Exercise data:

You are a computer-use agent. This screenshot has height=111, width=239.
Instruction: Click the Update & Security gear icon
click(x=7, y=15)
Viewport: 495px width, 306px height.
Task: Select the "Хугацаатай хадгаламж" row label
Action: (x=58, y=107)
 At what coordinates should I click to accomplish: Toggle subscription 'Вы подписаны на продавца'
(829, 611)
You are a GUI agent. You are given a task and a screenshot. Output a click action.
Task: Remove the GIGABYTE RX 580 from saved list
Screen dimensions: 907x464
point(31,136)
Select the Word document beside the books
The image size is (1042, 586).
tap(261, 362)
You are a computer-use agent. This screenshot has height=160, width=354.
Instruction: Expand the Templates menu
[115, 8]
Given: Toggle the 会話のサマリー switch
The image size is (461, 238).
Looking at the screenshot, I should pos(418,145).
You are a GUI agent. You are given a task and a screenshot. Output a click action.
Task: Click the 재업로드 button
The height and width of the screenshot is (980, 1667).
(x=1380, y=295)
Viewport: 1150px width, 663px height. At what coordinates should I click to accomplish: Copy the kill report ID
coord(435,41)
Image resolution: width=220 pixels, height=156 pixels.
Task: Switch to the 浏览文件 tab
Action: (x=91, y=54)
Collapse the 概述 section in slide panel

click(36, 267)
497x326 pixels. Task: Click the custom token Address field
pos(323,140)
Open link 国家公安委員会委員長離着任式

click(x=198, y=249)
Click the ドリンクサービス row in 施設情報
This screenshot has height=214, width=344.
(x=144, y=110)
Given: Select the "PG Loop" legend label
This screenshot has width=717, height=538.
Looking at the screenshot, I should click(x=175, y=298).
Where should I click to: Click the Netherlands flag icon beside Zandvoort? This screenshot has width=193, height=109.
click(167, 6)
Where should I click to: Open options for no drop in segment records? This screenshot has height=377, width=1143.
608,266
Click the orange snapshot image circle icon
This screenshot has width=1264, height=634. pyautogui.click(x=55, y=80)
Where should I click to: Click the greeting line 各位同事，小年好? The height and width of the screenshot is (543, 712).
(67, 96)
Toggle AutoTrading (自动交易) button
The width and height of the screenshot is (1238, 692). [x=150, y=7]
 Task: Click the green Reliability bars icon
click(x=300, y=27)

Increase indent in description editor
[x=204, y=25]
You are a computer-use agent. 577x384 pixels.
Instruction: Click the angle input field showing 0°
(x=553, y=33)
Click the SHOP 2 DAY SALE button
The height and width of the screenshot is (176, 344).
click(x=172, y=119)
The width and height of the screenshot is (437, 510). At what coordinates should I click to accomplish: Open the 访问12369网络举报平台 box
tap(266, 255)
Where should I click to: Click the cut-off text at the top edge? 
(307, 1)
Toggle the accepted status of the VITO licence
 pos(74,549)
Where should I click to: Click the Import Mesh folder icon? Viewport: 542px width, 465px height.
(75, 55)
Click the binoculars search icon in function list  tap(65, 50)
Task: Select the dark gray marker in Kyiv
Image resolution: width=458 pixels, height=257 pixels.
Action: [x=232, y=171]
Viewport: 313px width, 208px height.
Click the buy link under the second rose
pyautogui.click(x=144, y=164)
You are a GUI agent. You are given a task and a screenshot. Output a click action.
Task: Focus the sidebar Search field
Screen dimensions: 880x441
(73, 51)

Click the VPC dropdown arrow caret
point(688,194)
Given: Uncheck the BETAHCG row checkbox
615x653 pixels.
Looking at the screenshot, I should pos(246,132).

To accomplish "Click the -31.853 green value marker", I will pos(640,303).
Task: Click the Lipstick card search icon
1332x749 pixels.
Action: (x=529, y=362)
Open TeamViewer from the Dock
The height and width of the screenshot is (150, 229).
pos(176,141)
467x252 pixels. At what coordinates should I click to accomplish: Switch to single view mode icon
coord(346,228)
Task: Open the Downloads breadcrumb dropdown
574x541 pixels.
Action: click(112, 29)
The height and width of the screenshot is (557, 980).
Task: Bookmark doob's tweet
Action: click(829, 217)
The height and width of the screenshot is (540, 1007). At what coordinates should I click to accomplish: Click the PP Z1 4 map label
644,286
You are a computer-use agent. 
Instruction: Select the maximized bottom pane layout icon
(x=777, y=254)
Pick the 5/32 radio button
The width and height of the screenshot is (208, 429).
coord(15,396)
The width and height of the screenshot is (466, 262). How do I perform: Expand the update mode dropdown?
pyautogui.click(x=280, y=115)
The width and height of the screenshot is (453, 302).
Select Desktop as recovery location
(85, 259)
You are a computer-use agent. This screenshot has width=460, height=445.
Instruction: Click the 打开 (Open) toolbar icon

Task: Rewrite all of the records above, replacing "computer-use agent" with "desktop automation agent" wherever it occurs and leaving everything else unchanged.

Response:
You are a desktop automation agent. This screenshot has height=111, width=239.
Instruction: Click the Update & Security gear icon
click(x=7, y=15)
Viewport: 495px width, 306px height.
Task: Select the "Хугацаатай хадгаламж" row label
Action: (x=58, y=107)
 At what coordinates should I click to accomplish: Toggle subscription 'Вы подписаны на продавца'
(829, 611)
You are a GUI agent. You are given a task and a screenshot. Output a click action.
Task: Remove the GIGABYTE RX 580 from saved list
Screen dimensions: 907x464
point(31,136)
Select the Word document beside the books
The image size is (1042, 586).
tap(261, 362)
You are a desktop automation agent. This screenshot has height=160, width=354.
Instruction: Expand the Templates menu
[115, 8]
Given: Toggle the 会話のサマリー switch
The image size is (461, 238).
Looking at the screenshot, I should pos(418,145).
You are a GUI agent. You are given a task and a screenshot. Output a click action.
Task: Click the 재업로드 button
The height and width of the screenshot is (980, 1667).
(x=1380, y=295)
Viewport: 1150px width, 663px height. At what coordinates should I click to accomplish: Copy the kill report ID
coord(435,41)
Image resolution: width=220 pixels, height=156 pixels.
Task: Switch to the 浏览文件 tab
Action: (x=91, y=54)
Collapse the 概述 section in slide panel

click(36, 267)
497x326 pixels. Task: Click the custom token Address field
pos(323,140)
Open link 国家公安委員会委員長離着任式

click(x=198, y=249)
Click the ドリンクサービス row in 施設情報
This screenshot has height=214, width=344.
(x=144, y=110)
Given: Select the "PG Loop" legend label
This screenshot has width=717, height=538.
Looking at the screenshot, I should click(x=175, y=298).
Where should I click to: Click the Netherlands flag icon beside Zandvoort? This screenshot has width=193, height=109.
click(167, 6)
Where should I click to: Open options for no drop in segment records? This screenshot has height=377, width=1143.
608,266
Click the orange snapshot image circle icon
This screenshot has width=1264, height=634. pyautogui.click(x=55, y=80)
Where should I click to: Click the greeting line 各位同事，小年好? The height and width of the screenshot is (543, 712).
(67, 96)
Toggle AutoTrading (自动交易) button
The width and height of the screenshot is (1238, 692). [x=150, y=7]
 Task: Click the green Reliability bars icon
click(x=300, y=27)

Increase indent in description editor
[x=204, y=25]
You are a desktop automation agent. 577x384 pixels.
Instruction: Click the angle input field showing 0°
(x=553, y=33)
Click the SHOP 2 DAY SALE button
The height and width of the screenshot is (176, 344).
click(x=172, y=119)
The width and height of the screenshot is (437, 510). At what coordinates should I click to accomplish: Open the 访问12369网络举报平台 box
tap(266, 255)
Where should I click to: Click the cut-off text at the top edge? 
(307, 1)
Toggle the accepted status of the VITO licence
 pos(74,549)
Where should I click to: Click the Import Mesh folder icon? Viewport: 542px width, 465px height.
(75, 55)
Click the binoculars search icon in function list  tap(65, 50)
Task: Select the dark gray marker in Kyiv
Image resolution: width=458 pixels, height=257 pixels.
Action: [x=232, y=171]
Viewport: 313px width, 208px height.
Click the buy link under the second rose
pyautogui.click(x=144, y=164)
You are a GUI agent. You are given a task and a screenshot. Output a click action.
Task: Focus the sidebar Search field
Screen dimensions: 880x441
(73, 51)

Click the VPC dropdown arrow caret
point(688,194)
Given: Uncheck the BETAHCG row checkbox
615x653 pixels.
Looking at the screenshot, I should pos(246,132).

To accomplish "Click the -31.853 green value marker", I will pos(640,303).
Task: Click the Lipstick card search icon
1332x749 pixels.
Action: (x=529, y=362)
Open TeamViewer from the Dock
The height and width of the screenshot is (150, 229).
pos(176,141)
467x252 pixels. At what coordinates should I click to accomplish: Switch to single view mode icon
coord(346,228)
Task: Open the Downloads breadcrumb dropdown
574x541 pixels.
Action: click(112, 29)
The height and width of the screenshot is (557, 980).
Task: Bookmark doob's tweet
Action: click(829, 217)
The height and width of the screenshot is (540, 1007). At what coordinates should I click to accomplish: Click the PP Z1 4 map label
644,286
You are a desktop automation agent. 
Instruction: Select the maximized bottom pane layout icon
(x=777, y=254)
Pick the 5/32 radio button
The width and height of the screenshot is (208, 429).
coord(15,396)
The width and height of the screenshot is (466, 262). How do I perform: Expand the update mode dropdown?
pyautogui.click(x=280, y=115)
The width and height of the screenshot is (453, 302).
Select Desktop as recovery location
(85, 259)
You are a desktop automation agent. This screenshot has width=460, height=445.
Instruction: Click the 打开 (Open) toolbar icon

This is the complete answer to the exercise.